### Exercise requirements
Pictures must not appear in your answer. Write out exactly the lines from the one with "Given: Expand the three-dots overflow menu" through the last line of the entries below.

---------- Data shown

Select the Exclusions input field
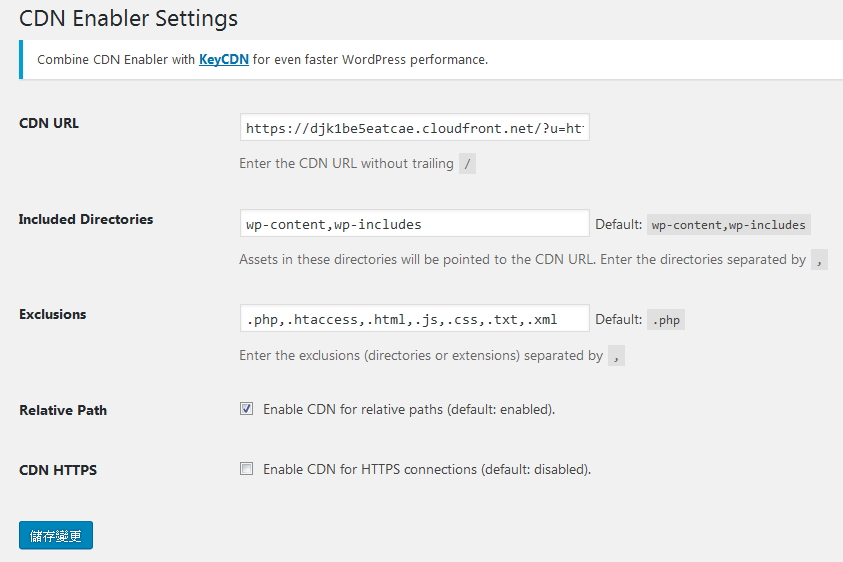Screen dimensions: 843x562 (x=415, y=319)
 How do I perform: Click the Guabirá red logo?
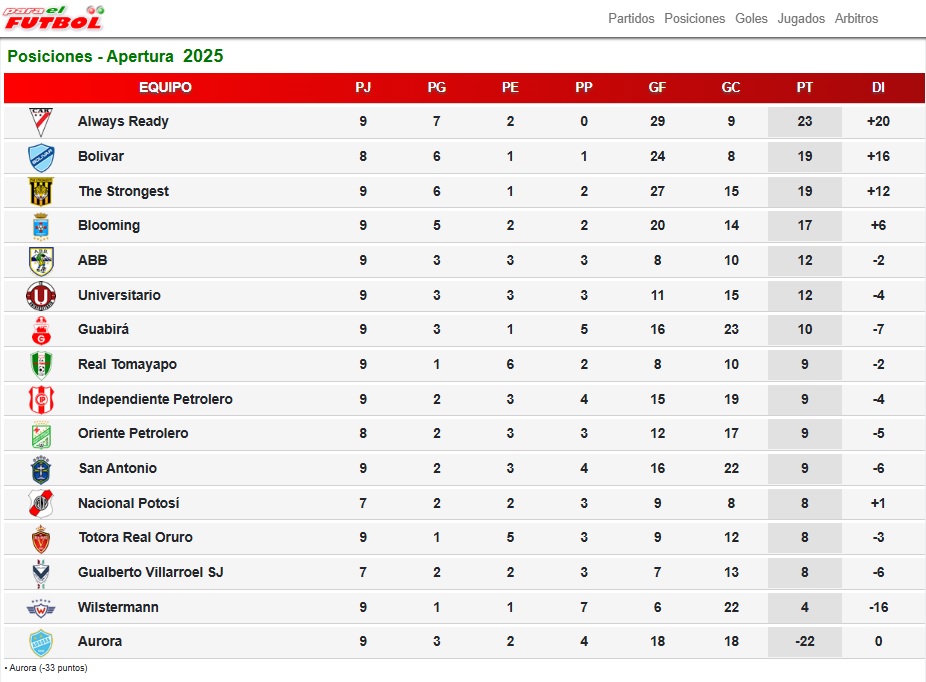pos(41,330)
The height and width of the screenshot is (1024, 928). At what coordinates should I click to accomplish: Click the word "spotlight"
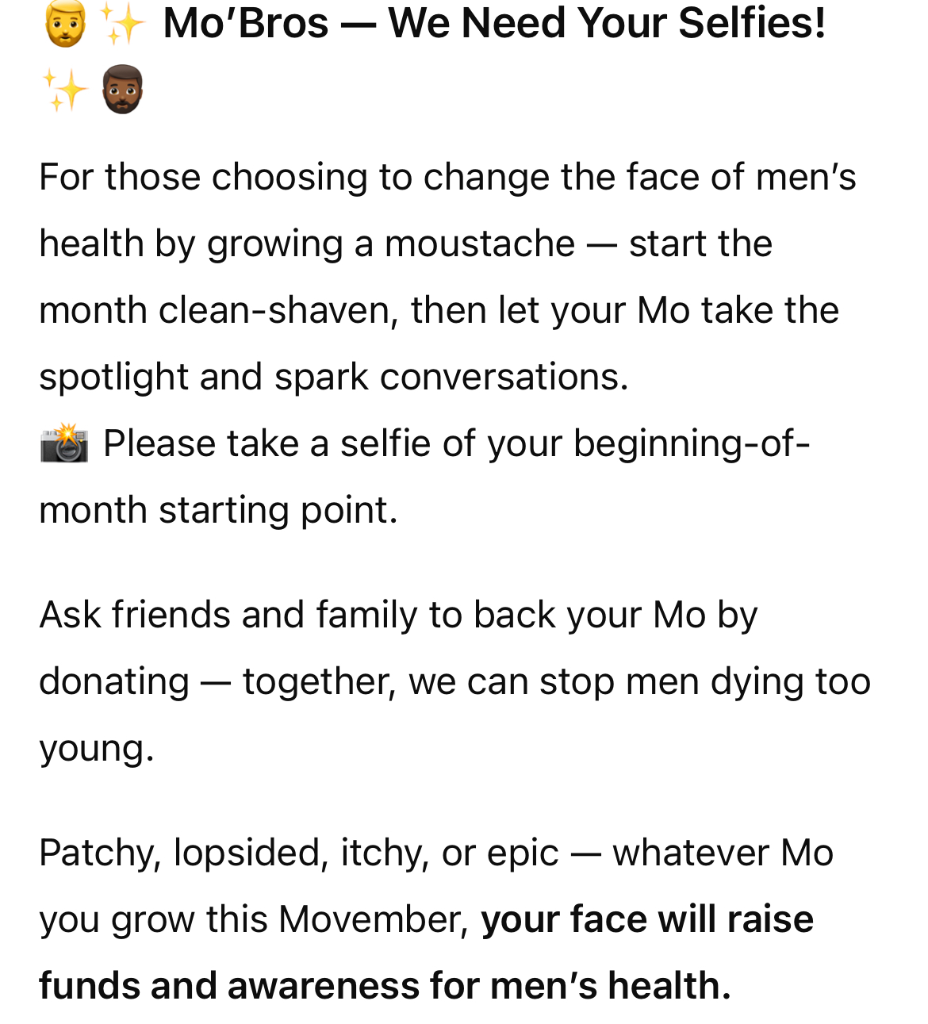(x=113, y=377)
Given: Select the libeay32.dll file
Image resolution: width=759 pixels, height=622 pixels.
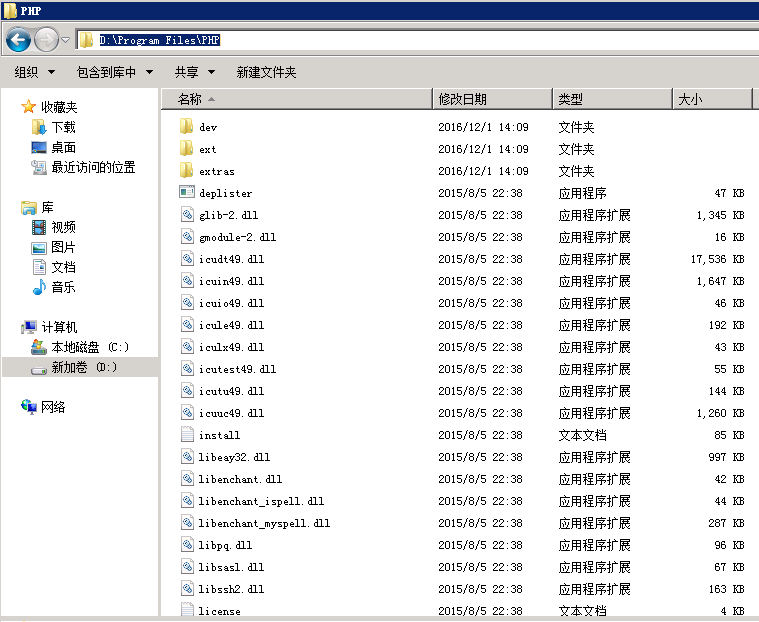Looking at the screenshot, I should tap(234, 457).
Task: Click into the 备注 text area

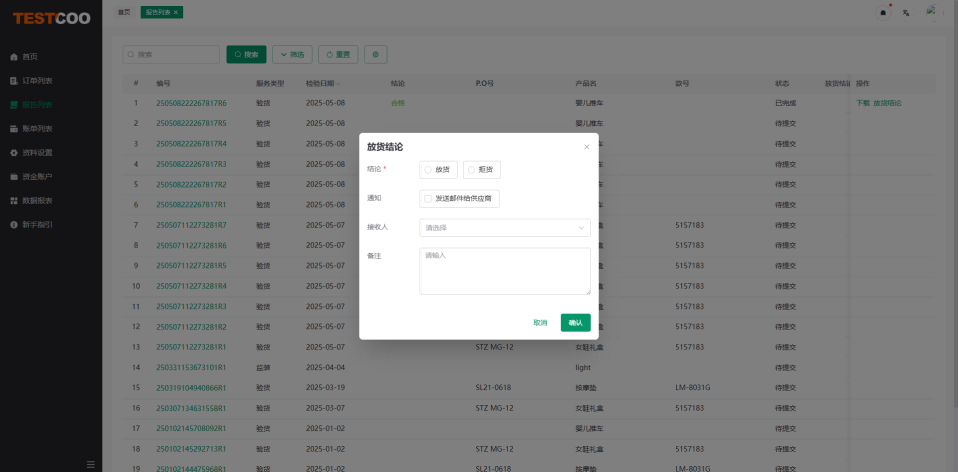Action: coord(504,271)
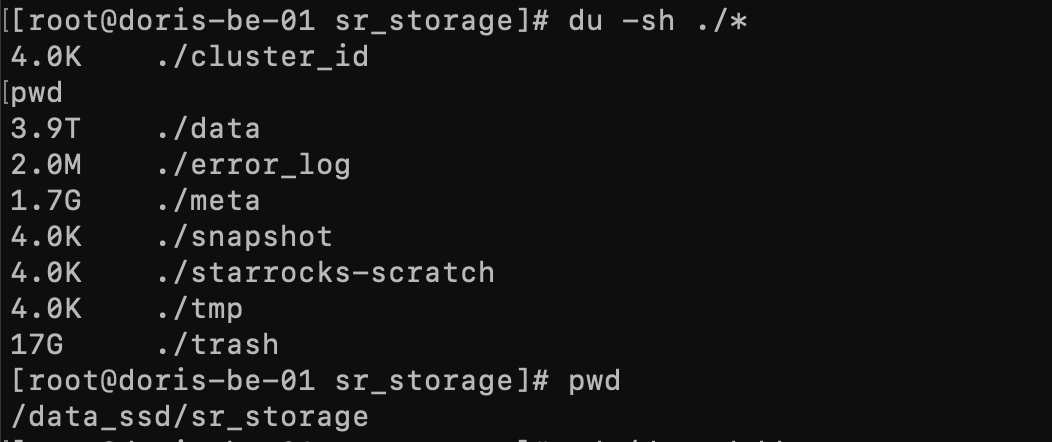Click the ./starrocks-scratch directory entry
Screen dimensions: 1052x442
pyautogui.click(x=325, y=272)
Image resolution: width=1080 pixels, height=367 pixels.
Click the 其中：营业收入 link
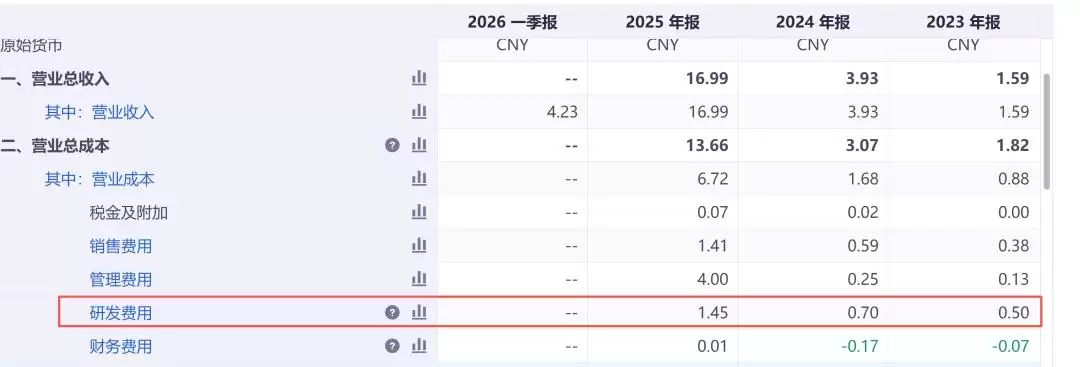100,112
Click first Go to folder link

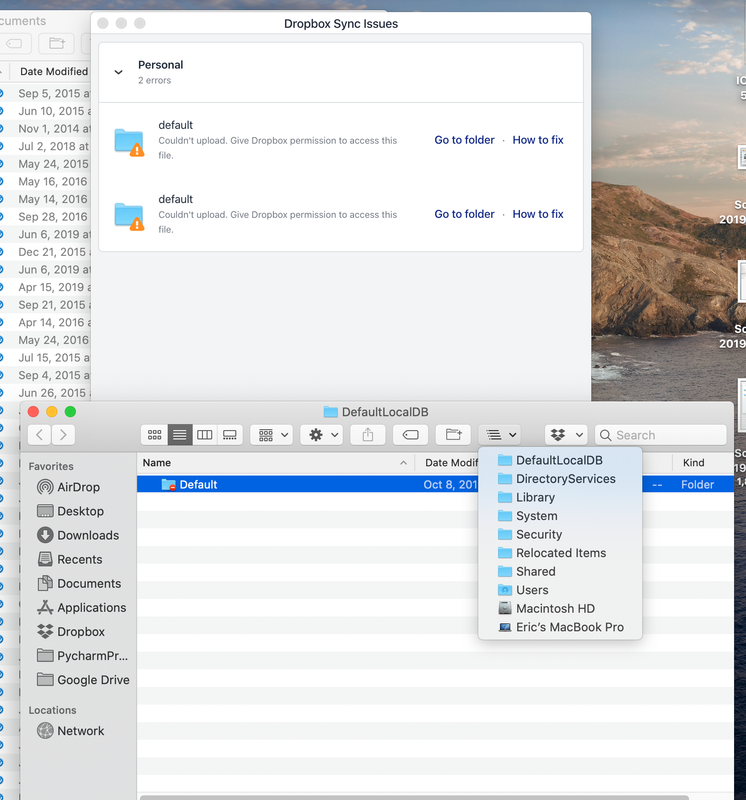pos(464,140)
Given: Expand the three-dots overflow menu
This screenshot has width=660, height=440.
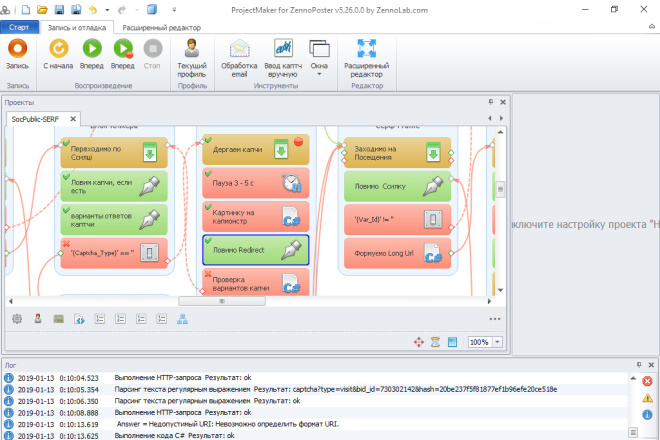Looking at the screenshot, I should pyautogui.click(x=495, y=319).
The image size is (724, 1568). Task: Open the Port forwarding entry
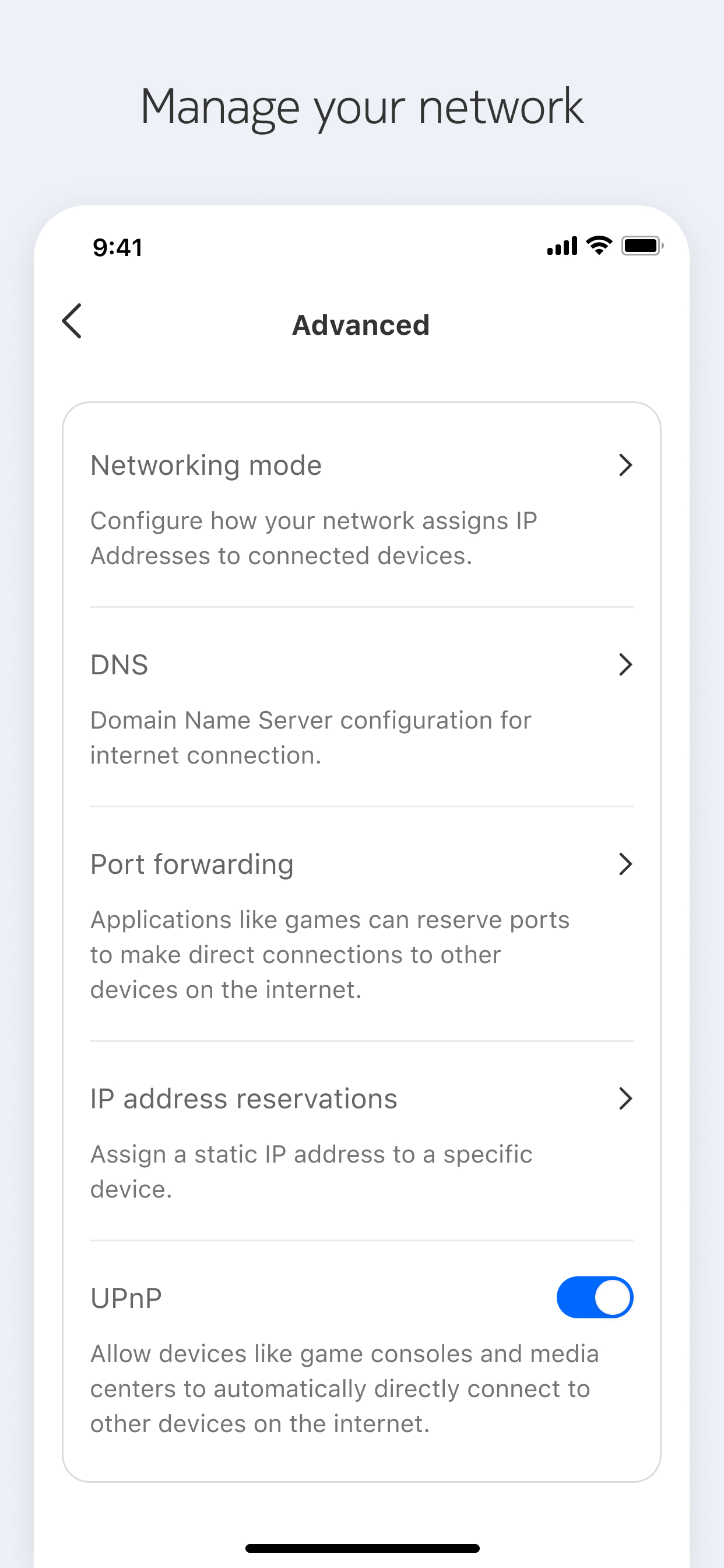pyautogui.click(x=361, y=924)
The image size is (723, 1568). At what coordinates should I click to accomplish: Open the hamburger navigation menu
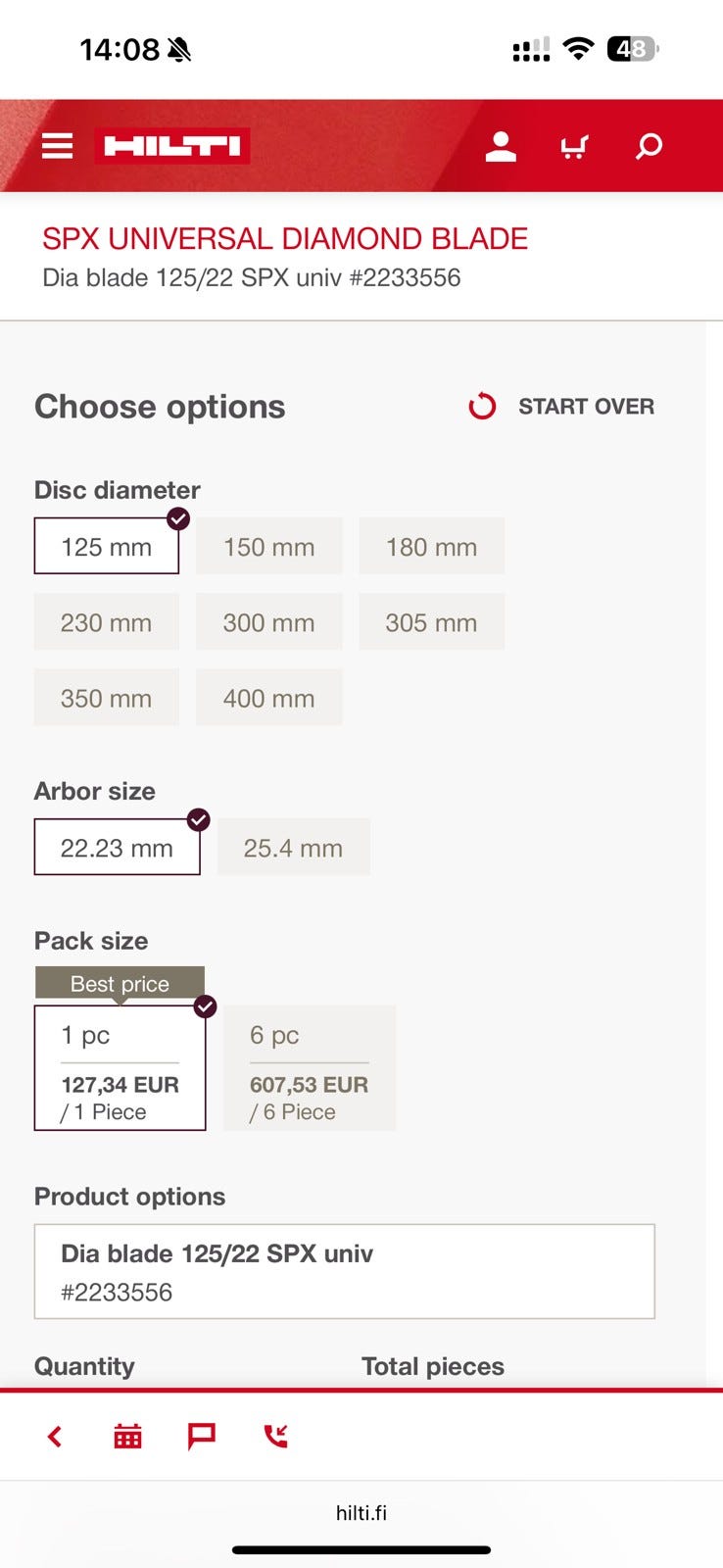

--------------------

### Answer section
Given: Expand the three-dots overflow menu
This screenshot has width=660, height=440.
Looking at the screenshot, I should pyautogui.click(x=495, y=319).
The image size is (724, 1568). Task: Open the Port forwarding entry
pyautogui.click(x=361, y=924)
The image size is (723, 1568). At what coordinates should I click to accomplish: Open the hamburger navigation menu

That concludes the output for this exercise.